A Associação dos Engenheiros da Petrobrás – AEPET - foi fundada para defender o que dispunha a Lei 2004, aprovada pelo Congresso Nacional em 3 de outubro de 1953, que criava a Petrobrás.

Hoje, às vésperas das eleições, a AEPET segue seu Estatuto e apoia o manifesto “O PETRÓLEO VOLTARÁ A SER NOSSO E O BRASIL VOLTARÁ A CRESCER“. Nele constam as diretrizes que entidades como a ABI e Clube de Engenharia gostariam de contar com o apoio dos eleitores e dos candidatos eleitos.

Leia a seguir a íntegra do Manifesto:

“O PETRÓLEO VOLTARÁ A SER NOSSO E O BRASIL VOLTARÁ A CRESCER “

O retorno do monopólio estatal - exercido pela Petrobrás - é ponto inicial da política para promover a soberania brasileira.  

O Brasil está a um passo de perder a Petrobrás – dos maiores símbolos de brasilidade e dos principais instrumentos do Sistema Industrial Brasileiro na área da energia - e de garantir ao País altos níveis de bem estar social para toda população pela exploração nacional das reservas de petróleo e gás natural.

Tanto a Petrobrás quanto a imensa reserva de petróleo do pré-sal e dos campos terrestres e marítimos estão sob a mira de interesses estrangeiros e dos grupos econômicos sob seu controle.

Para reverter esse crime de lesa-pátria, a campanha eleitoral é momento privilegiado. Colocamos na mesa a urgência da reestatização de toda cadeia produtiva, da exploração até a produção, refino, transporte e distribuição dos derivados de petróleo.

Não se trata da volta ao passado, mas da inserção do Brasil na nova geopolítica do mundo multipolar, com soberania e controle da sua riqueza natural.

Resposta à fortíssima crise financeira internacional que se avizinha, com mudanças na geopolítica global que já obrigam as nações a condensarem suas cadeias produtivas nos territórios nacionais, como as reestatizações que ocorrem na Europa e na Ásia.

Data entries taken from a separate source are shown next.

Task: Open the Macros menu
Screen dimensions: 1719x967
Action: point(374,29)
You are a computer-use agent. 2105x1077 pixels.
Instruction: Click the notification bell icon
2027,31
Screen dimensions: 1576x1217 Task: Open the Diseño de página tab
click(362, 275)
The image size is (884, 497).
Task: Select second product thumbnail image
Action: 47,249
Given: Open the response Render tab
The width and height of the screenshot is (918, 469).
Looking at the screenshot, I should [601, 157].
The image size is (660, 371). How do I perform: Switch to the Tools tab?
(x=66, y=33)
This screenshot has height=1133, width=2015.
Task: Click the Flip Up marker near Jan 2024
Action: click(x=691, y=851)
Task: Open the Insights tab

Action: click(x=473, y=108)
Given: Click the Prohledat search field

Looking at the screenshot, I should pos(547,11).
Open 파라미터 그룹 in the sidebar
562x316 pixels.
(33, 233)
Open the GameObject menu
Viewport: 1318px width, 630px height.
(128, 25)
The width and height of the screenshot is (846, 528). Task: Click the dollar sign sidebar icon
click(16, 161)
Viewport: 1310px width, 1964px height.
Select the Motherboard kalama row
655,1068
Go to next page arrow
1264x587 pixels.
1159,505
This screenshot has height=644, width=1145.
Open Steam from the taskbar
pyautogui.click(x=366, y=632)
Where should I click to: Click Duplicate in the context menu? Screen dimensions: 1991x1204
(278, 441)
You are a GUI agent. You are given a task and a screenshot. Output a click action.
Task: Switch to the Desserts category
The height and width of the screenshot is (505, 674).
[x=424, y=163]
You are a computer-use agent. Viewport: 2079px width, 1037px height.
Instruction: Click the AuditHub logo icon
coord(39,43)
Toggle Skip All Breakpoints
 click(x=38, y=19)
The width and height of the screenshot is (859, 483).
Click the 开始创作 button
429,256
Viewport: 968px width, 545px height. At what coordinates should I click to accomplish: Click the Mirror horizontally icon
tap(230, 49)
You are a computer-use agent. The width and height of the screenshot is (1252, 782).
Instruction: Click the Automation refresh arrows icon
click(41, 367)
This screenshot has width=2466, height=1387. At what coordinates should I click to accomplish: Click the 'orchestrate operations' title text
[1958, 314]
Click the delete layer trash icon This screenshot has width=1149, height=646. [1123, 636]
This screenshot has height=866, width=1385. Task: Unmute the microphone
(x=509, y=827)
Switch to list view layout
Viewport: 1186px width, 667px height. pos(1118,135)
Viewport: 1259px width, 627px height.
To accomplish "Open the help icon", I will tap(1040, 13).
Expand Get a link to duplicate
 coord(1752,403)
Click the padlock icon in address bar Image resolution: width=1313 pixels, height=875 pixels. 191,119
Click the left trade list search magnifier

O governo que tomar posse em 1º de janeiro de 2023 terá a oportunidade de recuperar o monopólio estatal do petróleo, exercido pela Petrobrás, e a capacidade de dirigir com autonomia o desenvolvimento social e econômico da Nação.

Os signatários deste documento, preocupados em resgatar a soberania brasileira, a Petrobrás e nossas reservas de petróleo e gás natural, listam as medidas que, atendendo à Constituição Brasileira, precisam ser iniciadas no primeiro dia do novo governo.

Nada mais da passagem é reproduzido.